(Collected data)
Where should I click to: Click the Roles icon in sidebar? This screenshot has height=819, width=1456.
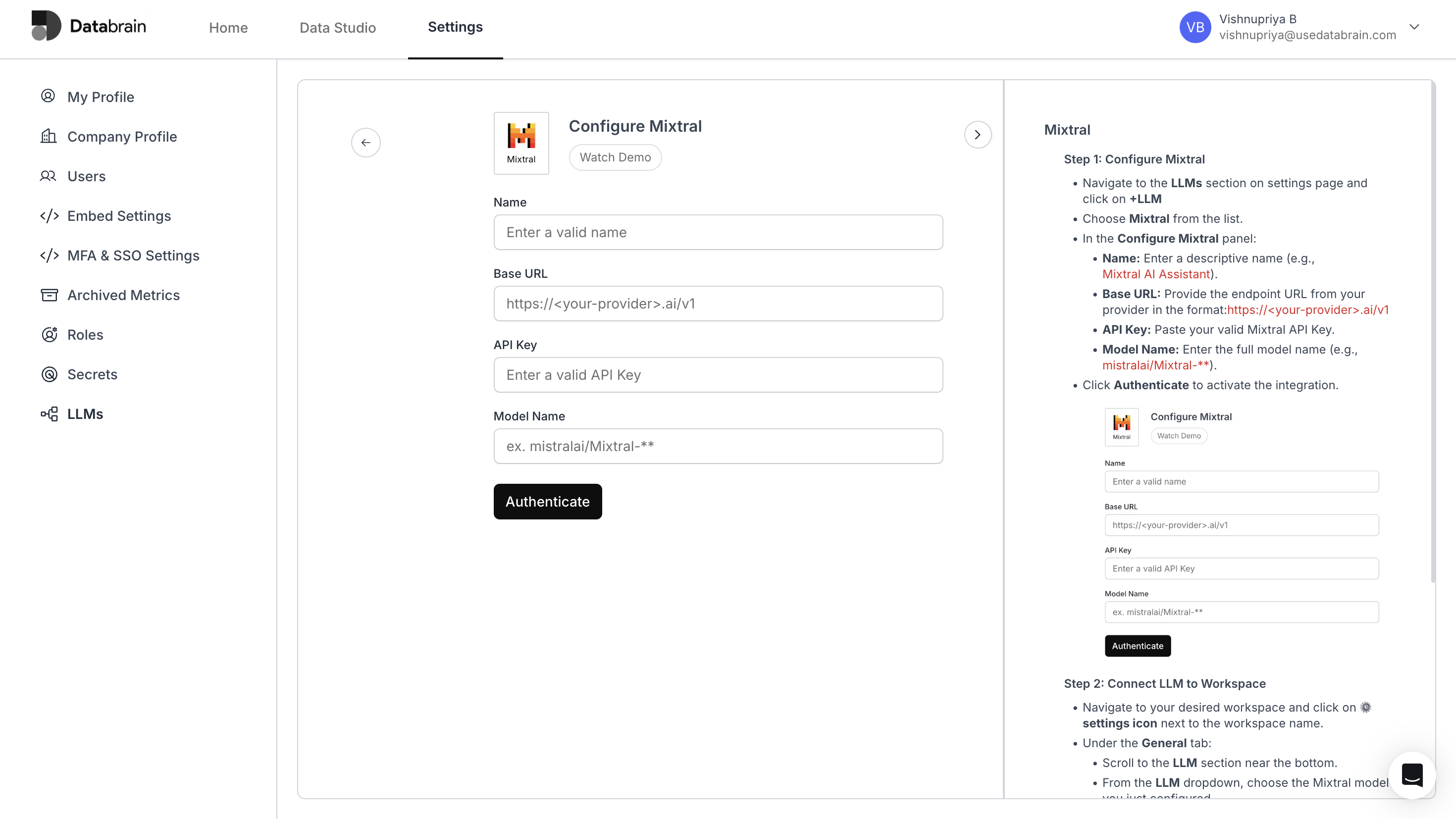[x=49, y=335]
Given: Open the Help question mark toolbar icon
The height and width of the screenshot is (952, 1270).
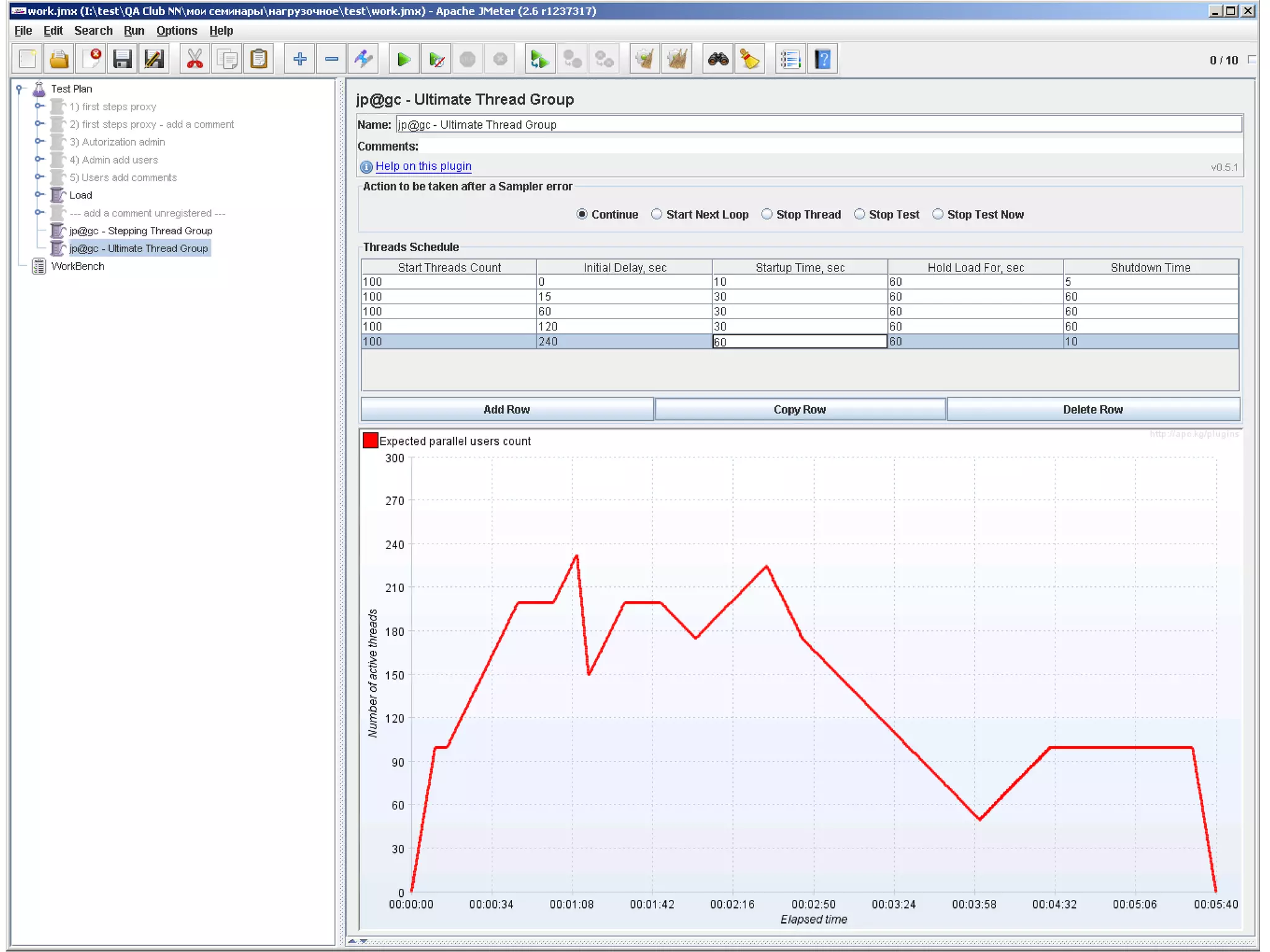Looking at the screenshot, I should coord(823,60).
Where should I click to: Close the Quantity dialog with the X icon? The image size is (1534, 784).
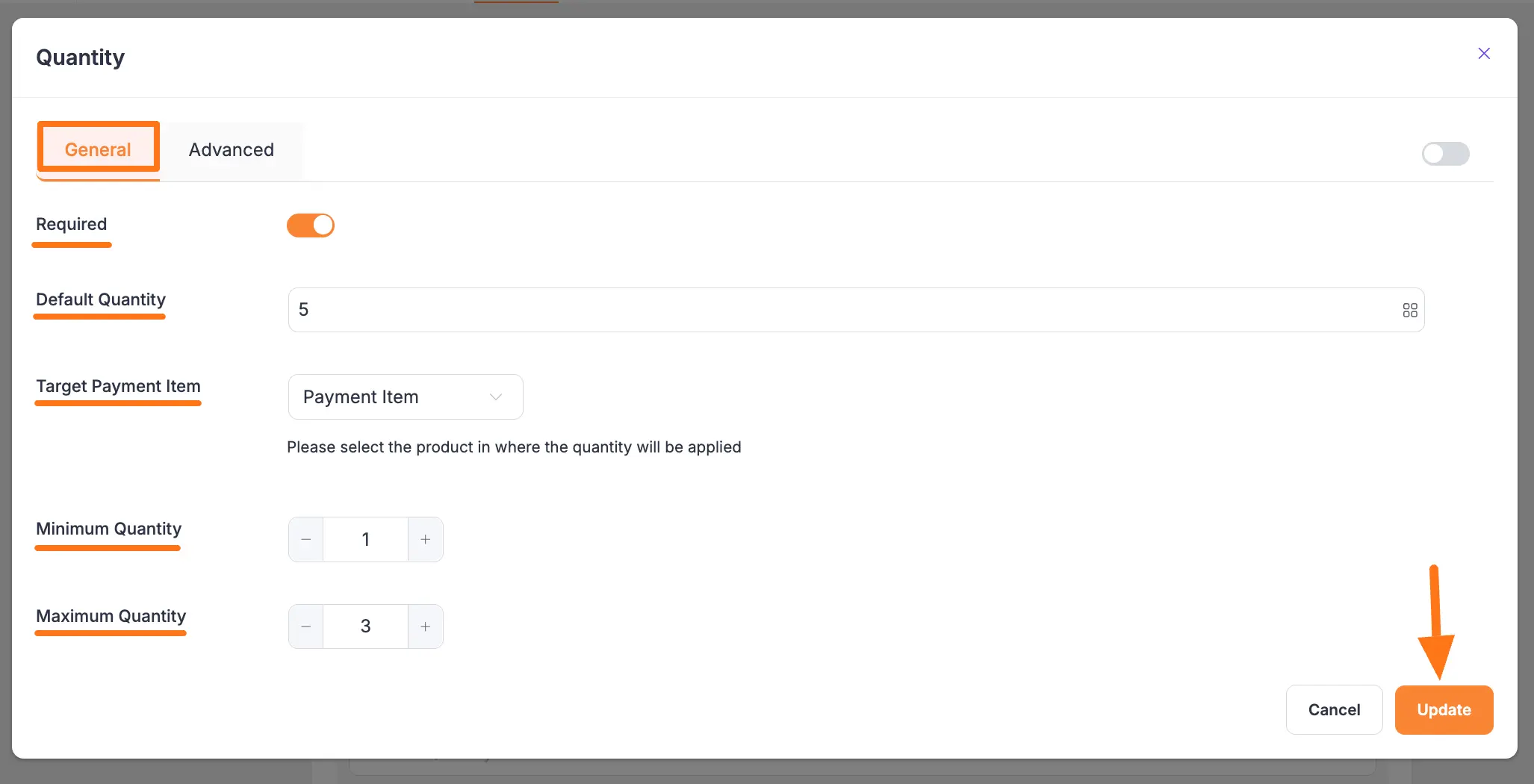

**Activity**
From the first line to the last, write out the data exactly, dropping any pictures.

**Your solution**
Where should I click to: Click the Roles icon in sidebar? This screenshot has height=819, width=1456.
[x=49, y=335]
Given: Open the Help question mark toolbar icon
The height and width of the screenshot is (952, 1270).
Looking at the screenshot, I should coord(823,60).
Where should I click to: Close the Quantity dialog with the X icon? The image size is (1534, 784).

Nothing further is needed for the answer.